■ Extract ■
========================================================================

Test Failure: SearchQueryIT.testIssue3177 - forced merged attempted on closed index #13266

colings86 · 2015-09-02T09:17:43Z

Build URL: http://build-us-00.elastic.co/job/elasticsearch-20-strong/311/testReport/junit/org.elasticsearch.search.query/SearchQueryIT/testIssue3177/

Cannot reproduce locally

Reproduction command:

mvn verify -Pdev -Dskip.unit.tests -pl org.elasticsearch:elasticsearch -Dtests.seed=B91C259E8901B4E2 -Dtests.class=org.elasticsearch.search.query.SearchQueryIT -Dtests.method="testIssue3177" -Des.logger.level=DEBUG -Des.node.mode=network -Dtests.assertion.disabled=false -Dtests.security.manager=true -Dtests.heap.size=835m -Dtests.locale=pt -Dtests.timezone=Africa/Asmera

Stack trace for failure:

java.lang.AssertionError: Unexpected ShardFailures: [[test][2] failed, reason [BroadcastShardOperationFailedException[operation indices:admin/optimize failed]; nested: ForceMergeFailedEngineException[force merge failed]; nested: EngineClosedException[CurrentState[CLOSED] Closed]; ]]
Expected: <0>
     but: was <1>
    at __randomizedtesting.SeedInfo.seed([B91C259E8901B4E2:681C883A5FC3B16F]:0)
    at org.hamcrest.MatcherAssert.assertThat(MatcherAssert.java:20)
    at org.elasticsearch.test.hamcrest.ElasticsearchAssertions.assertNoFailures(ElasticsearchAssertions.java:343)
    at org.elasticsearch.test.ESIntegTestCase.optimize(ESIntegTestCase.java:1226)
    at org.elasticsearch.search.query.SearchQueryIT.testIssue3177(SearchQueryIT.java:148)
    at sun.reflect.NativeMethodAccessorImpl.invoke0(Native Method)
    at sun.reflect.NativeMethodAccessorImpl.invoke(NativeMethodAccessorImpl.java:57)
    at sun.reflect.DelegatingMethodAccessorImpl.invoke(DelegatingMethodAccessorImpl.java:43)
    at java.lang.reflect.Method.invoke(Method.java:606)

========================================================================

■ Given information ■
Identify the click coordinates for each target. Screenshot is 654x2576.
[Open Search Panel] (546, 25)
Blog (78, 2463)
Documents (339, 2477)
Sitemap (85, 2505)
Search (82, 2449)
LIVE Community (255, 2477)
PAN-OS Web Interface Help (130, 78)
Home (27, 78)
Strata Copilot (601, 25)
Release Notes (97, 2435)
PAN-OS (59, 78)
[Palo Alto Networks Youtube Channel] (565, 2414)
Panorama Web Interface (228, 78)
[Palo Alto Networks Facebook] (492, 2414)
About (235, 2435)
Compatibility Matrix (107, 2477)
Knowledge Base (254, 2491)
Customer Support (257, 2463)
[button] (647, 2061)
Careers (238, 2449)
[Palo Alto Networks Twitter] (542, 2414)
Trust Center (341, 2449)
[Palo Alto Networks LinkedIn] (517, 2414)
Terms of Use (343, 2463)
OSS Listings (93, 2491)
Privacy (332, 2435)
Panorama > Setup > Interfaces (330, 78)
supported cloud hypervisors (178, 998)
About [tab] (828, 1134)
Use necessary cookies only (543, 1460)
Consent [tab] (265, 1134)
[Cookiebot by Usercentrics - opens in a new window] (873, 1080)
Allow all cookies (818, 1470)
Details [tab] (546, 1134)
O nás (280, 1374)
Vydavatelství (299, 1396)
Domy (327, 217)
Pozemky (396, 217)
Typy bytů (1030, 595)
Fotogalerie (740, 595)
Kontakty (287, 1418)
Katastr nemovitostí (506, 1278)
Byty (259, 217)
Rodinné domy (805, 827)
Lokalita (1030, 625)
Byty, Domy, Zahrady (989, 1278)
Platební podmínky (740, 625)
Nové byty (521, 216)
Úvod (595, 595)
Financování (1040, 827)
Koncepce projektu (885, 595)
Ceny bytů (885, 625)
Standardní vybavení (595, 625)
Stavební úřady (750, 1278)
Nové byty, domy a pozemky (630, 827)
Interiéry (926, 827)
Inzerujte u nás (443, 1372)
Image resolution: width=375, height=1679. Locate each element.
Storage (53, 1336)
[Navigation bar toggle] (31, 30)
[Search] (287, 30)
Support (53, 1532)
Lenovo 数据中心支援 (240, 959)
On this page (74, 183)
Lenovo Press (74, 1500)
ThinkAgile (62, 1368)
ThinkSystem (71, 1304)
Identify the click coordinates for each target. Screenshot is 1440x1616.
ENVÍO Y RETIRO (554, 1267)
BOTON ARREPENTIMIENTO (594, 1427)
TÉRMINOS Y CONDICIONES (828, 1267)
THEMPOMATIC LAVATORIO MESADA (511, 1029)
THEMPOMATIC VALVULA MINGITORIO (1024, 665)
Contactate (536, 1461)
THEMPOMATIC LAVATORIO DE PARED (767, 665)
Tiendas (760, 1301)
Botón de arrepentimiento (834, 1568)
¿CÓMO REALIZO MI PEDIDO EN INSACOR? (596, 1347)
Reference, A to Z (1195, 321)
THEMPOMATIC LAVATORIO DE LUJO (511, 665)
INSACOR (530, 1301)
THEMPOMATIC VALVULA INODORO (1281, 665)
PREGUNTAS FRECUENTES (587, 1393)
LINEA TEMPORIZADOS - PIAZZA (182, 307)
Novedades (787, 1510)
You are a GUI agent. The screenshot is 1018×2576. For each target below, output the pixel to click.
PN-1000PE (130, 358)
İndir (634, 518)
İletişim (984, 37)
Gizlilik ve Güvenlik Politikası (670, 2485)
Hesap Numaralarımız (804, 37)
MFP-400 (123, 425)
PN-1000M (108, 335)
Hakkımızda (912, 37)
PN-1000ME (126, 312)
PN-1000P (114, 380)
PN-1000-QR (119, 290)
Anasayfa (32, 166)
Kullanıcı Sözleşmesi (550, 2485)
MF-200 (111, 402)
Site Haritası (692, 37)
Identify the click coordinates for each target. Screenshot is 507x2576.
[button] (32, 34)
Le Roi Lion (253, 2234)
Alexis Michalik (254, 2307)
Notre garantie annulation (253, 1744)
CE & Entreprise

========================================================================

■ Instructions to follow ■
Carry on the test failure report for SearchQueryIT.testIssue3177 from its last line. The records have nothing to do with the test failure report.

■ Task answer ■
    at com.carrotsearch.randomizedtesting.RandomizedRunner.invoke(RandomizedRunner.java:1638)
    at com.carrotsearch.randomizedtesting.RandomizedRunner$6.evaluate(RandomizedRunner.java:847)
    at com.carrotsearch.randomizedtesting.RandomizedRunner$7.evaluate(RandomizedRunner.java:883)
    at com.carrotsearch.randomizedtesting.RandomizedRunner$8.evaluate(RandomizedRunner.java:897)
    at com.carrotsearch.randomizedtesting.rules.StatementAdapter.evaluate(StatementAdapter.java:36)
    at org.apache.lucene.util.TestRuleSetupTeardownChained$1.evaluate(TestRuleSetupTeardownChained.java:50)
    at org.apache.lucene.util.AbstractBeforeAfterRule$1.evaluate(AbstractBeforeAfterRule.java:46)
    at org.apache.lucene.util.TestRuleThreadAndTestName$1.evaluate(TestRuleThreadAndTestName.java:49)
    at org.apache.lucene.util.TestRuleIgnoreAfterMaxFailures$1.evaluate(TestRuleIgnoreAfterMaxFailures.java:65)
    at org.apache.lucene.util.TestRuleMarkFailure$1.evaluate(TestRuleMarkFailure.java:48)
    at com.carrotsearch.randomizedtesting.rules.StatementAdapter.evaluate(StatementAdapter.java:36)
    at com.carrotsearch.randomizedtesting.ThreadLeakControl$StatementRunner.run(ThreadLeakControl.java:365)
    at com.carrotsearch.randomizedtesting.ThreadLeakControl.forkTimeoutingTask(ThreadLeakControl.java:798)
    at com.carrotsearch.randomizedtesting.ThreadLeakControl$3.evaluate(ThreadLeakControl.java:458)
    at com.carrotsearch.randomizedtesting.RandomizedRunner.runSingleTest(RandomizedRunner.java:856)
    at com.carrotsearch.randomizedtesting.RandomizedRunner$3.evaluate(RandomizedRunner.java:758)
    at com.carrotsearch.randomizedtesting.RandomizedRunner$4.evaluate(RandomizedRunner.java:792)
    at com.carrotsearch.randomizedtesting.RandomizedRunner$5.evaluate(RandomizedRunner.java:803)
    at org.apache.lucene.util.AbstractBeforeAfterRule$1.evaluate(AbstractBeforeAfterRule.java:46)
    at com.carrotsearch.randomizedtesting.rules.StatementAdapter.evaluate(StatementAdapter.java:36)
    at org.apache.lucene.util.TestRuleStoreClassName$1.evaluate(TestRuleStoreClassName.java:42)
    at com.carrotsearch.randomizedtesting.rules.NoShadowingOrOverridesOnMethodsRule$1.evaluate(NoShadowingOrOverridesOnMethodsRule.java:39)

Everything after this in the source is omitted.